The money management is the same for all of us. There is no escaping it. Some may like tight stops, some loose. Some like to average down, some like to add to winners. Some scale in, some scale out, some like to get flat, some like to be always in. Either way, they all come out about the same if you do it consistently and don't go from one to the other, especially in the depths of drawdown.

The other 10% involves guessing right. And I've seen just about everything work, from MA crossovers to moon phases.

If your money management is sound it doesn't matter how bad of a guesser you are, you won't get wiped out. And if you are a good guesser you might even make a little money.
 
Quote from oldtime:

1. Only trade from one side. Doesn't matter to me if it's long or short, but stick with that side through thick and thin.

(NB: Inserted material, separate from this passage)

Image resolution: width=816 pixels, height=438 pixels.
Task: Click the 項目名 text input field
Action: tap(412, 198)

2. Figure out how much you want to risk on one trade and put it on with a stop.

3. Wait until you get stopped out, and then ok, you're done with that trade.

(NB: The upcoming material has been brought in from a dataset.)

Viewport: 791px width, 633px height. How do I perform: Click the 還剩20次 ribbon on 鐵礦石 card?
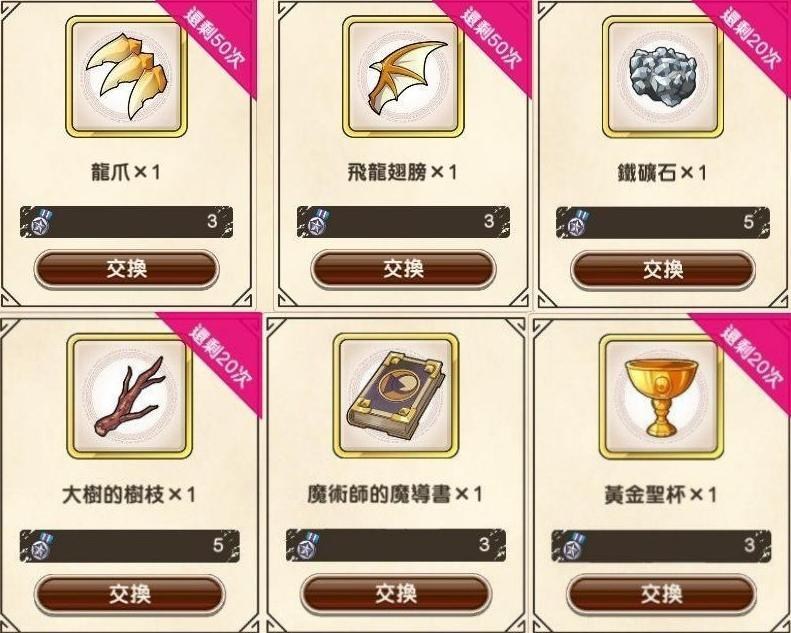click(x=751, y=40)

4. Repeat step 2 until you don't get stopped out.

5. Don't do anything.

6. When your profit becomes ridiculously silly, put on another one and treat it like a new trade.

If you don't believe this is a good strategy, just try doing the opposite and see how long you last.

Although there is more to items #2 and #6 than this, in principle I agree that this strategy would indeed suffice for making money in the long run. It sure does sound strange...

... But then again, all you need to do in trading is exploit some facet of the markets that is not (entirely) random and manage the downside risk with meticulous care. This strategy of yours would nicely hook on to the fat tails of asset returns and maintain a limited downside on each attempt.

I think one of Van Tharp's books has some information on random entry systems and the profitability thereof. It should be an interesting read to anyone.

Z
 
Quote from Zyker:

Although there is more to items #2 and #6 than this, in principle I agree that this strategy would indeed suffice for making money in the long run. It sure does sound strange...

... But then again, all you need to do in trading is exploit some facet of the markets that is not (entirely) random and manage the downside risk with meticulous care. This strategy of yours would nicely hook on to the fat tails of asset returns and maintain a limited downside on each attempt.

I think one of Van Tharp's books has some information on random entry systems and the profitability thereof. It should be an interesting read to anyone.

Z
I only talk about money and trade management. For me that is 90% of trading, and very rarely ever changes. I'll leave the other 10% which consists of entries and exits up to others. It is always changing depending on the current trading fashion.

otherwise, I have my own deal which doesn't use stops, but I wouldn't recommend anybody else try it. But, I guess if you are daytrading the stop will come on the close whether you want it to or not.
 
Quote from oldtime:

I only talk about money and trade management. For me that is 90% of trading, and very rarely ever changes. I'll leave the other 10% which consists of entries and exits up to others. It is always changing depending on the current trading fashion.


Sure, but I think exits are covered by the topic of prudent trade management. My system provides me an edge of about 0.07-0.15 times the risk per trade (depending on time frame and traded instrument). I don't know if that is good or bad, but the curious thing is that I have no statistical evidence that different entry strategies could make this number any better - or any worse - in the long run. In that sense entries for me are just a way of maintaining consistency.

Z
 
Quote from Zyker:

Sure, but I think exits are covered by the topic of prudent trade management. My system provides me an edge of about 0.07-0.15 times the risk per trade (depending on time frame and traded instrument). I don't know if that is good or bad, but the curious thing is that I have no statistical evidence that different entry strategies could make this number any better - or any worse - in the long run. In that sense entries for me are just a way of maintaining consistency.

Z
yes, good point, I would guess many TA traders weakness is the exit. Sometimes I think it must be arbitrary in that they will look for a set up and simply settle for x ticks.